On the Economy, France’s Macron Faces a Balancing Act

On the Economy, France’s Macron Faces a Balancing Act
French President Emmanuel Macron waves from a military vehicle as he rides on the Champs Elysees avenue toward the Arc de Triomphe, Paris, France, May 14, 2017 (AP photo by Michel Euler).

During the campaign for this month’s presidential election, Emmanuel Macron, who was elected on May 7, was labeled an “extreme centrist” for his “neither-left-nor-right” paradigm. Establishing his En Marche party in 2016, he pledged to break from the political establishment, offering a platform to simultaneously boost France’s economy and maintain its social security net while strengthening the European Union. But many were skeptical, pointing to his role as economy minister during Francois Hollande’s unpopular administration, his degrees from elite institutions and, most nefariously, his background in investment banking.

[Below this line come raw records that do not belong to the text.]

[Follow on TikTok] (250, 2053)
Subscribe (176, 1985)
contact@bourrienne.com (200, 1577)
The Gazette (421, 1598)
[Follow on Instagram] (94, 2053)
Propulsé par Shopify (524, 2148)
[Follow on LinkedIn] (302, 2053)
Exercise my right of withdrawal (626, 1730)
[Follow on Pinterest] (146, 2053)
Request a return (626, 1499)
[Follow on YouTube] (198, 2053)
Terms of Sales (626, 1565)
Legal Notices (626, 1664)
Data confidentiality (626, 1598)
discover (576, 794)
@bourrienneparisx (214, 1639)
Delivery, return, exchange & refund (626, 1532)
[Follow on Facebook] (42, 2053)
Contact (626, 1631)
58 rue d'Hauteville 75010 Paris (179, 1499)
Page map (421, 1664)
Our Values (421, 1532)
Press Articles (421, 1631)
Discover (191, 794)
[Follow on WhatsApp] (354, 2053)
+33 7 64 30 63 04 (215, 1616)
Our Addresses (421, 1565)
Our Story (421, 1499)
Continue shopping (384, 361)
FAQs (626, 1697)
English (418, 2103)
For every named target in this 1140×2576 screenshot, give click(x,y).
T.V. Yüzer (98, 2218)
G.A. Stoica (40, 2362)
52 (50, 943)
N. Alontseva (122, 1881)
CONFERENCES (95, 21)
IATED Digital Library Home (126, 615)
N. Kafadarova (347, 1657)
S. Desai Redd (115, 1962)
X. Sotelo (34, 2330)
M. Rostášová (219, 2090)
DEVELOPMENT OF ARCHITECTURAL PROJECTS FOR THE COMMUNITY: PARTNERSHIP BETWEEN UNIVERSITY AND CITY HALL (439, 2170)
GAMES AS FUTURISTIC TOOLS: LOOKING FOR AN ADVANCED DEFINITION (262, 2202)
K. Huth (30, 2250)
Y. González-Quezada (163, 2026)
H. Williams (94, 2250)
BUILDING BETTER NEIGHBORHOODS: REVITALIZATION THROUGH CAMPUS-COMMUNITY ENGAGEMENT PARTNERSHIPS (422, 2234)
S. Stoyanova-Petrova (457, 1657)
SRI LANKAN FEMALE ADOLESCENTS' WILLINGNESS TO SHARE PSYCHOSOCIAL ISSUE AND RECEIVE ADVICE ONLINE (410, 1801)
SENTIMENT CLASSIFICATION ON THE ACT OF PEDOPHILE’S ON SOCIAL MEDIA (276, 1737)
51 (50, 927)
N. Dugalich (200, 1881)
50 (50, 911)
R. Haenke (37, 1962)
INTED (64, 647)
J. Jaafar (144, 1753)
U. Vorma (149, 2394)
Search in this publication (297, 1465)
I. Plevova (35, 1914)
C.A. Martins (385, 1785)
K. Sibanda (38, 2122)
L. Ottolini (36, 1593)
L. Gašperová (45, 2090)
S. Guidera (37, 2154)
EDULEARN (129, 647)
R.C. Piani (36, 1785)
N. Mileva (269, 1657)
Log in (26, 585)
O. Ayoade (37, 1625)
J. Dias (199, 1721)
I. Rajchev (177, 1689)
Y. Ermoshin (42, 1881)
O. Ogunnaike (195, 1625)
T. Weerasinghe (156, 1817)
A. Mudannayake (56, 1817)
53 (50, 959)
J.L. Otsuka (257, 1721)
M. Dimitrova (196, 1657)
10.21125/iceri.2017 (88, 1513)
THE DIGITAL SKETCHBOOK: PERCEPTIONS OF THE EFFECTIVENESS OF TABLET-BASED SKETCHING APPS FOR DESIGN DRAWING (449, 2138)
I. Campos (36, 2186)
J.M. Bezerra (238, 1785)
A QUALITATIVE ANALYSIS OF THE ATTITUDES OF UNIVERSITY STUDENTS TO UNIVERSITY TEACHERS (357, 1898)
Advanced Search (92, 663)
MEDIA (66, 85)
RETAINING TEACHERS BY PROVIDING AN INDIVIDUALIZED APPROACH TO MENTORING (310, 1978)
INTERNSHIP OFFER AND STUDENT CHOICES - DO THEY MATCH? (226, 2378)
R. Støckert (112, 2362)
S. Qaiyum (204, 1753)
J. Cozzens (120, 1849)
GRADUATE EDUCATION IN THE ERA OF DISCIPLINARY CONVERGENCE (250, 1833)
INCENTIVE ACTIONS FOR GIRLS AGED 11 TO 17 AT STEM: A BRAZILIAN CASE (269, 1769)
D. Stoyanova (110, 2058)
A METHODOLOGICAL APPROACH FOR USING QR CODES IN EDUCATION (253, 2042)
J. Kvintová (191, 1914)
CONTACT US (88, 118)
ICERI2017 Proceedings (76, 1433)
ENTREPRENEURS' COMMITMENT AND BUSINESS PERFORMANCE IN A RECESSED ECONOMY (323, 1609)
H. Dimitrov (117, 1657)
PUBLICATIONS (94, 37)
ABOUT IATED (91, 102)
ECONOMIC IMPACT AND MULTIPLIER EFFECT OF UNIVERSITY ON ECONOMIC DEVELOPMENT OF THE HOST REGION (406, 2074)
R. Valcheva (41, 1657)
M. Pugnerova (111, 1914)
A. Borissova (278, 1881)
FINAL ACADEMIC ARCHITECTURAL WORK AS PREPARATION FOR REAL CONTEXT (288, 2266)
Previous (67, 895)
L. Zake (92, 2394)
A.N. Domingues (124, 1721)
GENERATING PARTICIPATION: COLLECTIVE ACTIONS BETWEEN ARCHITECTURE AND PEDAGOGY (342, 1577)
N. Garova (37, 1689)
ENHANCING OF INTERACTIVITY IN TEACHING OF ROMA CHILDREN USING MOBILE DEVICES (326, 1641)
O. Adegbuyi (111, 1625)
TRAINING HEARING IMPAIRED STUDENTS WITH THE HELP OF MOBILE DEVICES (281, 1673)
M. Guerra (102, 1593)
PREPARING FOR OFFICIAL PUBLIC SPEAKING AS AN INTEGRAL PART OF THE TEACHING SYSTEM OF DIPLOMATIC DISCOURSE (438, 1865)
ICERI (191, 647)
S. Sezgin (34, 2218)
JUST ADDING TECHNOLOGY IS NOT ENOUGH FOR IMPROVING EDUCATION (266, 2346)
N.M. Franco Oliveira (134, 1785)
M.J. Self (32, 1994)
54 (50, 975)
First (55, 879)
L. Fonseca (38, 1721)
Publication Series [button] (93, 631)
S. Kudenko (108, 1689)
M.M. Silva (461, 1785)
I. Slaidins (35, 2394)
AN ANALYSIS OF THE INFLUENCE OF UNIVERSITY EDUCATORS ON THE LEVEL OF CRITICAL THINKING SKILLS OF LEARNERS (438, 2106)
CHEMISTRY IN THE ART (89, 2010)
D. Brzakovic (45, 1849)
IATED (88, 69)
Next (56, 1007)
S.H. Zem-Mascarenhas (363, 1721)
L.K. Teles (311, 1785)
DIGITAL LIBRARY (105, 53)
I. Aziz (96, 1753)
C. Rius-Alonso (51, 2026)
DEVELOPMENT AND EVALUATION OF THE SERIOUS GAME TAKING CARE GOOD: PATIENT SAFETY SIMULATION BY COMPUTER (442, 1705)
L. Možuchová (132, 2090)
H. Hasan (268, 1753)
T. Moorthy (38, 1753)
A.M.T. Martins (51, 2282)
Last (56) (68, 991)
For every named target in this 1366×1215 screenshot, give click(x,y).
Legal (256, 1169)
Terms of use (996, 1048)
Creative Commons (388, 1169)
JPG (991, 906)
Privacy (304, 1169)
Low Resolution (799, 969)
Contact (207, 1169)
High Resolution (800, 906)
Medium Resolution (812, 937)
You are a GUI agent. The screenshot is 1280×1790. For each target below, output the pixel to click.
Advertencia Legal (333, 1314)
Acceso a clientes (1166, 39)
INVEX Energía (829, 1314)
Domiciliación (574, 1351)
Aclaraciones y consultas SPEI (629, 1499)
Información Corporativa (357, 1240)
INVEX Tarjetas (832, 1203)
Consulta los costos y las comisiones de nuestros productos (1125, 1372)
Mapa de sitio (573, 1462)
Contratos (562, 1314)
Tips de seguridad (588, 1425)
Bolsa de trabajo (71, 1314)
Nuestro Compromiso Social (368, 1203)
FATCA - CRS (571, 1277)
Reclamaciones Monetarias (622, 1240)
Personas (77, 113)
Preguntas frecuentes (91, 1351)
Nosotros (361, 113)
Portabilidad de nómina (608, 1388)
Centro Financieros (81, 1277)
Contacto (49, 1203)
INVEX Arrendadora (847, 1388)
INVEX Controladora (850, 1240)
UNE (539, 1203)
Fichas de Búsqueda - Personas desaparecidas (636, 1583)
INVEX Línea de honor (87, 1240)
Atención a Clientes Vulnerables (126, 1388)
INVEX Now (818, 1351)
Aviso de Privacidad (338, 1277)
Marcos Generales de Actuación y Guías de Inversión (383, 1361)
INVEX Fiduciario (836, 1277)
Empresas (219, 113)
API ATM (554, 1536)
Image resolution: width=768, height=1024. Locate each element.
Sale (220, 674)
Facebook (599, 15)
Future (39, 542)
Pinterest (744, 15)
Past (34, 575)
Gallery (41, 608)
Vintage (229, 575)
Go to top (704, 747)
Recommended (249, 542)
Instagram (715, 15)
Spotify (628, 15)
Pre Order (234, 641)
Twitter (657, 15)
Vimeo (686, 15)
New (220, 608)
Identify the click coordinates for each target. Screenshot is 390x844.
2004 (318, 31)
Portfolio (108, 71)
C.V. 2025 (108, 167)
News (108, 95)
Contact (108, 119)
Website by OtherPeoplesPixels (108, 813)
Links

So when he announced the members of his Cabinet on Wednesday, many of his toughest critics, particularly on the far left, were content to say “I told you so.” That’s because, as the Washington Post’s James McAuley put it, “Macron’s ‘radical centrism’ sure looks a lot like conservatism.”

Macron was an unknown quantity from the start, and his promise to defy the political mainstream was at once appealing and uncertain. Many voters worried that his centrism would veer to the right once he took office. And for some, his picks to lead the Economy and Budget Ministries—Bruno Le Maire and Gerald Dermanin, both staunch conservatives—seemed to confirm those fears. Le Maire and Dermanin are among Macron’s numerous appointees from the center-right Republican Party (LR), including his prime minister, Edouard Philippe. In particular, the appointment of Le Maire, whose economic policies are to the right of Macron’s, has generated criticism.